Matrix Multiplication With Rust and Go

🚀 Introduction

I'm not even sure how I ended up here, but I decided to review Go today (I'm a bit Rust-y with that language, LOL).

So, I thought of doing this matrix multiplication exercise. Why? To review how it works under the hood and what approaches can be used.

Matrix multiplication shows up everywhere:

Artificial Intelligence → Neural networks basically do Inputs × Weights = Outputs.
Computer Graphics → 3D transformations like rotation, scaling, and projection all use matrices.

In this post, I’ll go through three different ways to write a matrix multiplication algorithm and explain each one.

⚠️ Requirements for Matrix Multiplication

Before multiplying two matrices:

Number of columns of Matrix A must equal number of rows of Matrix B.
- If not, multiplication is impossible.
The output matrix C will have rows equal to Matrix A and columns equal to Matrix B.
- C dimensions: (rows of A) × (columns of B).

🟢 Naive Approach (Triple Nested Loop)

The most straightforward way to multiply two matrices is the triple nested loop. It’s not efficient, but it’s the clearest way to understand what’s going on.

GIVEN EXERCISE A:
Reproduce the matrix multiplication post above word for word, in full.

DATA SUPPLIED:
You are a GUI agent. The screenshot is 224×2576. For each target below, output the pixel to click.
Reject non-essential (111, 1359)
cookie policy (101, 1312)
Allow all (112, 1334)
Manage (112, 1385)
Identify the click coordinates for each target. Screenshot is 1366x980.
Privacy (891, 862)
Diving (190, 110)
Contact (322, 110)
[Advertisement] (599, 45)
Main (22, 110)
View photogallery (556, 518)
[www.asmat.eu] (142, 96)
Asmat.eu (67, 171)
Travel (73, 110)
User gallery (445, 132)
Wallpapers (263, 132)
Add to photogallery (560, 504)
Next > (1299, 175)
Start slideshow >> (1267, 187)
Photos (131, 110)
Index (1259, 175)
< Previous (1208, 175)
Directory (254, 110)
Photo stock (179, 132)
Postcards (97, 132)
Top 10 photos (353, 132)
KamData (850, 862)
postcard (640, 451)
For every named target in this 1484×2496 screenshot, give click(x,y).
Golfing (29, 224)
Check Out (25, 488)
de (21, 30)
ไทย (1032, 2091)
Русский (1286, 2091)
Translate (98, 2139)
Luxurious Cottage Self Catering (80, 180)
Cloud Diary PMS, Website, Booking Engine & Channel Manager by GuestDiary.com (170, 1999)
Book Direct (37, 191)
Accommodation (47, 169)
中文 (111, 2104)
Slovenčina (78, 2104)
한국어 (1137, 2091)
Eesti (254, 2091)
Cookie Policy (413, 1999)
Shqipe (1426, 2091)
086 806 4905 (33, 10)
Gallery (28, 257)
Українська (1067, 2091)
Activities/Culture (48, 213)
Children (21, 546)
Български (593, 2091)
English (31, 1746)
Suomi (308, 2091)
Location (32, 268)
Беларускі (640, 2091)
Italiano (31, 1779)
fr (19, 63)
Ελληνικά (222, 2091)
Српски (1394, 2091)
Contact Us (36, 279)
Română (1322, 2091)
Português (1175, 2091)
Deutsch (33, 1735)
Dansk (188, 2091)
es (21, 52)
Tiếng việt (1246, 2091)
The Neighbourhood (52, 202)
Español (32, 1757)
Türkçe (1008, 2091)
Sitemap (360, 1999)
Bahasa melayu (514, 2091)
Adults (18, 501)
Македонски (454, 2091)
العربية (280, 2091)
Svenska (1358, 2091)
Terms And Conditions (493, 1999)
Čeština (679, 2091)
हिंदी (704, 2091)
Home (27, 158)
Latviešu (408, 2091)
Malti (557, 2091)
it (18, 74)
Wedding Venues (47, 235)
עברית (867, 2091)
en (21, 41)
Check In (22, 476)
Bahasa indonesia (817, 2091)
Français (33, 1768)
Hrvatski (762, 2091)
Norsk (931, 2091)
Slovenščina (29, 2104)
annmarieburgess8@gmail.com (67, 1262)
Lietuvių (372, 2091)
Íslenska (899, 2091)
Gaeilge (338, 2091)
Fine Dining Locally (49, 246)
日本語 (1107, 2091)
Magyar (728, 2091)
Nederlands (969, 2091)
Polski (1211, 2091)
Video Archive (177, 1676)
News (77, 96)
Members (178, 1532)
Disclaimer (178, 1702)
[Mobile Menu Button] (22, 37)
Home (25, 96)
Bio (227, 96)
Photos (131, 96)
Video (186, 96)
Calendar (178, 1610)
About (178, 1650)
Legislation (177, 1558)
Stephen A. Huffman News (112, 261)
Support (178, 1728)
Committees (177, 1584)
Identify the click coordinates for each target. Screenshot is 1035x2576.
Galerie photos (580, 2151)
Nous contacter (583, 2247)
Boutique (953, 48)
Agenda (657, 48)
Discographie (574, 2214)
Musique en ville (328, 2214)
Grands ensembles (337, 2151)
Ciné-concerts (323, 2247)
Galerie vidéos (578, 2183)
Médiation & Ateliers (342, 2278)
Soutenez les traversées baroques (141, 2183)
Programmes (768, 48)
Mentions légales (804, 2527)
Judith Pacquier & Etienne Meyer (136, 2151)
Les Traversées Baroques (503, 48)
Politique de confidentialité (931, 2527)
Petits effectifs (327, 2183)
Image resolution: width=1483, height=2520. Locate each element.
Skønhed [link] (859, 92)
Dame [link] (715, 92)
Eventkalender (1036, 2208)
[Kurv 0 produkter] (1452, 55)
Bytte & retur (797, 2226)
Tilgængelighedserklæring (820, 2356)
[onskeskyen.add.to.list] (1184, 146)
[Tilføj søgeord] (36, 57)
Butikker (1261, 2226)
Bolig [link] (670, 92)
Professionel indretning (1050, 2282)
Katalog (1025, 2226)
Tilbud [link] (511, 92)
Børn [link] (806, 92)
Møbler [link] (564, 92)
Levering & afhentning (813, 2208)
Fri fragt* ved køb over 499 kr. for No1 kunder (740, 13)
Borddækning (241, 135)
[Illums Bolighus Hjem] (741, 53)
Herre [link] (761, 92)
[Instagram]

GIVEN EXERCISE B:
Render the records from their first line through the line containing "Gaeilge (338, 2091)", inclusive, as a JSON list of strings, with one string per line and blank lines omitted.

EXPECTED ANSWER A:
Matrix Multiplication With Rust and Go

🚀 Introduction

I'm not even sure how I ended up here, but I decided to review Go today (I'm a bit Rust-y with that language, LOL).

So, I thought of doing this matrix multiplication exercise. Why? To review how it works under the hood and what approaches can be used.

Matrix multiplication shows up everywhere:

Artificial Intelligence → Neural networks basically do Inputs × Weights = Outputs.
Computer Graphics → 3D transformations like rotation, scaling, and projection all use matrices.

In this post, I’ll go through three different ways to write a matrix multiplication algorithm and explain each one.

⚠️ Requirements for Matrix Multiplication

Before multiplying two matrices:

Number of columns of Matrix A must equal number of rows of Matrix B.
- If not, multiplication is impossible.
The output matrix C will have rows equal to Matrix A and columns equal to Matrix B.
- C dimensions: (rows of A) × (columns of B).

🟢 Naive Approach (Triple Nested Loop)

The most straightforward way to multiply two matrices is the triple nested loop. It’s not efficient, but it’s the clearest way to understand what’s going on.

EXPECTED ANSWER B:
[
  "You are a GUI agent. The screenshot is 224×2576. For each target below, output the pixel to click.",
  "Reject non-essential (111, 1359)",
  "cookie policy (101, 1312)",
  "Allow all (112, 1334)",
  "Manage (112, 1385)",
  "Identify the click coordinates for each target. Screenshot is 1366x980.",
  "Privacy (891, 862)",
  "Diving (190, 110)",
  "Contact (322, 110)",
  "[Advertisement] (599, 45)",
  "Main (22, 110)",
  "View photogallery (556, 518)",
  "[www.asmat.eu] (142, 96)",
  "Asmat.eu (67, 171)",
  "Travel (73, 110)",
  "User gallery (445, 132)",
  "Wallpapers (263, 132)",
  "Add to photogallery (560, 504)",
  "Next > (1299, 175)",
  "Start slideshow >> (1267, 187)",
  "Photos (131, 110)",
  "Index (1259, 175)",
  "< Previous (1208, 175)",
  "Directory (254, 110)",
  "Photo stock (179, 132)",
  "Postcards (97, 132)",
  "Top 10 photos (353, 132)",
  "KamData (850, 862)",
  "postcard (640, 451)",
  "For every named target in this 1484×2496 screenshot, give click(x,y).",
  "Golfing (29, 224)",
  "Check Out (25, 488)",
  "de (21, 30)",
  "ไทย (1032, 2091)",
  "Русский (1286, 2091)",
  "Translate (98, 2139)",
  "Luxurious Cottage Self Catering (80, 180)",
  "Cloud Diary PMS, Website, Booking Engine & Channel Manager by GuestDiary.com (170, 1999)",
  "Book Direct (37, 191)",
  "Accommodation (47, 169)",
  "中文 (111, 2104)",
  "Slovenčina (78, 2104)",
  "한국어 (1137, 2091)",
  "Eesti (254, 2091)",
  "Cookie Policy (413, 1999)",
  "Shqipe (1426, 2091)",
  "086 806 4905 (33, 10)",
  "Gallery (28, 257)",
  "Українська (1067, 2091)",
  "Activities/Culture (48, 213)",
  "Children (21, 546)",
  "Български (593, 2091)",
  "English (31, 1746)",
  "Suomi (308, 2091)",
  "Location (32, 268)",
  "Беларускі (640, 2091)",
  "Italiano (31, 1779)",
  "fr (19, 63)",
  "Ελληνικά (222, 2091)",
  "Српски (1394, 2091)",
  "Contact Us (36, 279)",
  "Română (1322, 2091)",
  "Português (1175, 2091)",
  "Deutsch (33, 1735)",
  "Dansk (188, 2091)",
  "es (21, 52)",
  "Tiếng việt (1246, 2091)",
  "The Neighbourhood (52, 202)",
  "Español (32, 1757)",
  "Türkçe (1008, 2091)",
  "Sitemap (360, 1999)",
  "Bahasa melayu (514, 2091)",
  "Adults (18, 501)",
  "Македонски (454, 2091)",
  "العربية (280, 2091)",
  "Svenska (1358, 2091)",
  "Terms And Conditions (493, 1999)",
  "Čeština (679, 2091)",
  "हिंदी (704, 2091)",
  "Home (27, 158)",
  "Latviešu (408, 2091)",
  "Malti (557, 2091)",
  "it (18, 74)",
  "Wedding Venues (47, 235)",
  "עברית (867, 2091)",
  "en (21, 41)",
  "Check In (22, 476)",
  "Bahasa indonesia (817, 2091)",
  "Français (33, 1768)",
  "Hrvatski (762, 2091)",
  "Norsk (931, 2091)",
  "Slovenščina (29, 2104)",
  "annmarieburgess8@gmail.com (67, 1262)",
  "Lietuvių (372, 2091)",
  "Íslenska (899, 2091)",
  "Gaeilge (338, 2091)"
]